Bob Seely, a Conservative member of the foreign affairs committee of the UK’s House of Commons, expressed dismay at the suggestion of a doctor’s involvement.
“It’s appalling that a medical doctor appears to have been part of a team of GRU operatives that attempted to deliver a lethal poison to their target – and accidentally killed another person by mistake,” he told CNN. “Whilst this operation has been a botched embarrassment for the Kremlin from beginning to end, it’s worth remembering that we may not know about the GRU’s successful operations and therefore shouldn’t judge the GRU alone by their failures.”
Seely told CNN this latest report shows the UK needs to step up its “long-term plan to understand and exposed Russian subversion.”
Putin dismisses controversy
The alleged poisonings of the Skripals by Russian agents caused significant fallout between Moscow and London, with many allies of the UK also weighing in against the Kremlin.

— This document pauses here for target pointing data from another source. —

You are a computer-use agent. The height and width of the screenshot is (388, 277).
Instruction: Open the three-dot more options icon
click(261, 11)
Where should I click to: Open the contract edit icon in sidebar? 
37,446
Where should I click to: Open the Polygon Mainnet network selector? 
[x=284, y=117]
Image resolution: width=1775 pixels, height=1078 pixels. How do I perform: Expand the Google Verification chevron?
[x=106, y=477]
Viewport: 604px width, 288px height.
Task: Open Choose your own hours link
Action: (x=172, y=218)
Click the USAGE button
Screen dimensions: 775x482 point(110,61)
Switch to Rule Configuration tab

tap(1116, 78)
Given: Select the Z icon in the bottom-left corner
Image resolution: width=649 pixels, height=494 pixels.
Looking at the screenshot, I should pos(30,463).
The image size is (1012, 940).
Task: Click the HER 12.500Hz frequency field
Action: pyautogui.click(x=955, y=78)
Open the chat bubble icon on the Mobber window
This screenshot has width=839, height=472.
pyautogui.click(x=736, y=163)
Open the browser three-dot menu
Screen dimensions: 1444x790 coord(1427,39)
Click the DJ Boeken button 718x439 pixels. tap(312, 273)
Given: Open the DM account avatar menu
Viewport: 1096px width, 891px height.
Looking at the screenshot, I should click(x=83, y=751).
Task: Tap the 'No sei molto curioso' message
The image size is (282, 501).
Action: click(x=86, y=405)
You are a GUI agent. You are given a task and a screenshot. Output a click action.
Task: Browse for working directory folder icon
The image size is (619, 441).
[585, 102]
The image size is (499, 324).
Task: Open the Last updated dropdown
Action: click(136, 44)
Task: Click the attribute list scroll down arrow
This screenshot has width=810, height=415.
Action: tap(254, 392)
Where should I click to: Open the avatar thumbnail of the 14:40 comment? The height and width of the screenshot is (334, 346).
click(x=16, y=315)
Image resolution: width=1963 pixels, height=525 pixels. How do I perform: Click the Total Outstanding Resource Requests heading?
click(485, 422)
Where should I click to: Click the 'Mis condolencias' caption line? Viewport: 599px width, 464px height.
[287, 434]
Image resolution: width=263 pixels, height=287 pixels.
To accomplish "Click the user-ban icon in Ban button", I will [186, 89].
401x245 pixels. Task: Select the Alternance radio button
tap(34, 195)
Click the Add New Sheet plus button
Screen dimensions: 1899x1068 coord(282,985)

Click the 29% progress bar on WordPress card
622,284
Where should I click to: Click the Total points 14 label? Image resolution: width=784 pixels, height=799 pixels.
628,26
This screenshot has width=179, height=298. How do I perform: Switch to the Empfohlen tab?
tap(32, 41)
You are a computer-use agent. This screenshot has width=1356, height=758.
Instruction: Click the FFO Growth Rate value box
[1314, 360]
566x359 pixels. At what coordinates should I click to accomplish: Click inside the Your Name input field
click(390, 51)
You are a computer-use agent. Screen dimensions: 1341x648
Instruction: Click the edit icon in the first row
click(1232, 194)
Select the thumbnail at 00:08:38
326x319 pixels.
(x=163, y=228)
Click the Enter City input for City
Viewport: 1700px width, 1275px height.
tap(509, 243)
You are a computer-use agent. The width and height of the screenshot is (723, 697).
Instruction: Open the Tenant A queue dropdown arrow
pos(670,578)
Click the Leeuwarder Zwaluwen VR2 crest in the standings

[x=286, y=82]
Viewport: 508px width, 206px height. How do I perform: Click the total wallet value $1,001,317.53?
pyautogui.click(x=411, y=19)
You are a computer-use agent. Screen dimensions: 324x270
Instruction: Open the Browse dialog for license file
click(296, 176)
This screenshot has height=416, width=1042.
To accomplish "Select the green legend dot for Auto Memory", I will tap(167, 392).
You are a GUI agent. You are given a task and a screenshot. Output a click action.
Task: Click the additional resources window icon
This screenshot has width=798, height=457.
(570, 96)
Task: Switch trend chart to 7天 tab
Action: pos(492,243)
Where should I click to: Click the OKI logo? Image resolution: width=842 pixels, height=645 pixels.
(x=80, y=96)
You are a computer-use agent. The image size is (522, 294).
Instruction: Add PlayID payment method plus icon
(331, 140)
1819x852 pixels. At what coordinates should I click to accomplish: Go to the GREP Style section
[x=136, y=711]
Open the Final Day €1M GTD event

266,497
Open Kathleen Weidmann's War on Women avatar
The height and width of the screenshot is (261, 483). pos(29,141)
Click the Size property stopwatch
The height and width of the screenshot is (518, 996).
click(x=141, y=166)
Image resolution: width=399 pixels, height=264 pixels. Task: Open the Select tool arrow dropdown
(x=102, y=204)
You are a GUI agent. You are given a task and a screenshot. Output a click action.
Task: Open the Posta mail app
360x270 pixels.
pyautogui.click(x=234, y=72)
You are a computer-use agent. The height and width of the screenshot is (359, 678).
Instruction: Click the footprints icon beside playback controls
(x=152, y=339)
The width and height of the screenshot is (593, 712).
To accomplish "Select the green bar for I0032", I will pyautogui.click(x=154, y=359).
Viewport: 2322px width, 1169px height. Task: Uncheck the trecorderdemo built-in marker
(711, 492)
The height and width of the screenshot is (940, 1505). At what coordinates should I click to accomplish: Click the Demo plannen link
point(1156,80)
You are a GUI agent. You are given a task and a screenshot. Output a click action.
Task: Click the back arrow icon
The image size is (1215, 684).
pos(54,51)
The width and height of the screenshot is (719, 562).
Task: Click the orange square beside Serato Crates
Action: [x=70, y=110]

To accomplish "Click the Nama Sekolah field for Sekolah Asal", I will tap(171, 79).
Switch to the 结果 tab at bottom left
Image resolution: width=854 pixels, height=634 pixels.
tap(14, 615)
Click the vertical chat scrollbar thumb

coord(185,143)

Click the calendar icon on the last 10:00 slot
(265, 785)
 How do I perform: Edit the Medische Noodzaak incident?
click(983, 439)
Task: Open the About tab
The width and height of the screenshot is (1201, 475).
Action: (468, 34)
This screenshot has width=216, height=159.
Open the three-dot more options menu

At an energy forum in Moscow last week, Putin dismissed the furor, calling Skripal a “traitor” and “scumbag.” He said the Salisbury affair was being artificially “blown up” by the media and will soon pass.
“I see that some of your colleagues are pushing the theory that Mr. Skripal is almost a human rights activist,” Putin said to a journalist. “He’s just a spy, a traitor to the motherland.”
Putin said that the Salisbury affair “is being artificially … blown up” by the media, but added: “It’ll pass, eventually … The sooner it’s over, the better.”